We currently don’t test Blackberry OS or Blackberry QNX, Opera Mobile, Symbian or other mobile browsers. If you need us to test using these, we can provide a separate estimate for that.

1.7 TECHNICAL SUPPORT

If you choose to host your website outside of Digitally, you do have options. You may already have professional hosting and you might even manage that hosting in-house; if you do, great. If you don’t, we can set up an account for you at one of our preferred hosting providers. We can set up your site on a server, plus any statistics software such as Google Analytics and we can provide a separate estimate for that. After that, any updates to, and management of that server will be up to you.

1.8 CHANGES AND REVISIONS

We know from experience that fixed-price contracts are rarely beneficial to you, as they often limit you to your earliest ideas. We don’t want to limit your ability to change your mind or make decisions later when you might be better informed.  The price at the beginning of this contract is based on the length of time we estimate we’ll need to accomplish everything you’ve told us you want to achieve, but we’re happy to be flexible. If you want to change your mind or add anything new, that won’t be a problem as we’ll provide a separate estimate for to cover the additional work.

 

2.0 MUTUAL COOPERATION

We agree to use our best efforts to fulfill and exceed your expectation on the deliverables listed above. You agree to aid us in doing so by making available to us needed information pertaining to your website and to cooperate with us in expediting the work.

3.0 CHARGES FOR SERVICES PERFORMED

Functionality or feature requests above and beyond those listed in the budget and/or the functionality specs may be considered out-of-scope and an amendment to the budget will be recommended. Projects that go dormant for longer than 45 days will incur fee to resume work at the discretion of Digitally.

4.0 Terms of Payment

4.1 BILLING SCHEDULE

We’re sure you understand how important it is as a small business that you pay the invoices that we send you promptly. We’re also sure you’ll want to maintain a positive working relationship and keep the project moving forward,  so you agree to stick tight to the following payment schedule.

Digitally will invoice Client for one-half of the initial fees at the point of this signed contract agreement which will act as the deposit. The remaining will be billed once the website is ready to go live and is due prior to go live.

4.2 CLIENT AGREEMENT TO PAY

You agree to pay our invoices upon receipt. You will have a 3 day grace period for payment. In the event payment is not made within 3 days, Digitally will charge a late payment fee of 2%  per week on any overdue and unpaid balance not in dispute, to cover the manpower, interest, and other costs Digitally pays for carrying overdue invoices from Client.
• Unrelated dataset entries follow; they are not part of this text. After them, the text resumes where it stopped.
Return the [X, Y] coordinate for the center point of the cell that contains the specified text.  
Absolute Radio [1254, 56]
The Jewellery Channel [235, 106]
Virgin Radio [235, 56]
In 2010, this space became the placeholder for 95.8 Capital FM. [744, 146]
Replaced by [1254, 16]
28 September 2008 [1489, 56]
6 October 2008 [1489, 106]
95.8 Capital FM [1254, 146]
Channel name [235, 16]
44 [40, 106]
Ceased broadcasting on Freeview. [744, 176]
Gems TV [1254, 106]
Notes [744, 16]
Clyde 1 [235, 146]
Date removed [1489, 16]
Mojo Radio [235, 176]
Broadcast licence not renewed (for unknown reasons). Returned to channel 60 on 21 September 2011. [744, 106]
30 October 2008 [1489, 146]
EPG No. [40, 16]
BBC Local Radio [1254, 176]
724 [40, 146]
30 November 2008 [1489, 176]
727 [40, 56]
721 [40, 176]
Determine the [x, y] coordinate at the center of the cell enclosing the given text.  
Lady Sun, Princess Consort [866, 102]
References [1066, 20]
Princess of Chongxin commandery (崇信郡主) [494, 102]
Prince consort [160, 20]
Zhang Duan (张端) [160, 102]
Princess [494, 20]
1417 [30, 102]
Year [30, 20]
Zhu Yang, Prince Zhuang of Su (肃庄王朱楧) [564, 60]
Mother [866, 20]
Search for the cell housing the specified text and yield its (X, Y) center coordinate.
In addition, Digitally reserves the right to stop work until payment is received.

4.3 COLLECTION COSTS

In the event that we incur legal fees, costs, and disbursements in an effort to collect our invoices, in addition to interest on the unpaid balance, you agree to reimburse us for these expenses.

 

5.0 Cancellation of Plans

You have the right to modify, reject, cancel or stop any and all plans as long as 30 days written notice is given from the Client to Digitally. However, you agree to reimburse us for all costs and expenses we incurred prior to your change in instructions, and which relate to non-cancelable commitments, and to defend, indemnify and hold us harmless for any liability relating to such action. We agree to use our best efforts to minimize such costs and expenses.

6.0 RESPONSIBILITIES OF DIGITALLY AND CLIENT

6.1 Digitally’S RESPONSIBILITY FOR RELEASES

We shall obtain releases, licenses, permits, or other authorization to use testimonials, copyrighted materials, photographs, artwork or any other property or rights belonging to third parties obtained by us for use in performing services for you (If applicable).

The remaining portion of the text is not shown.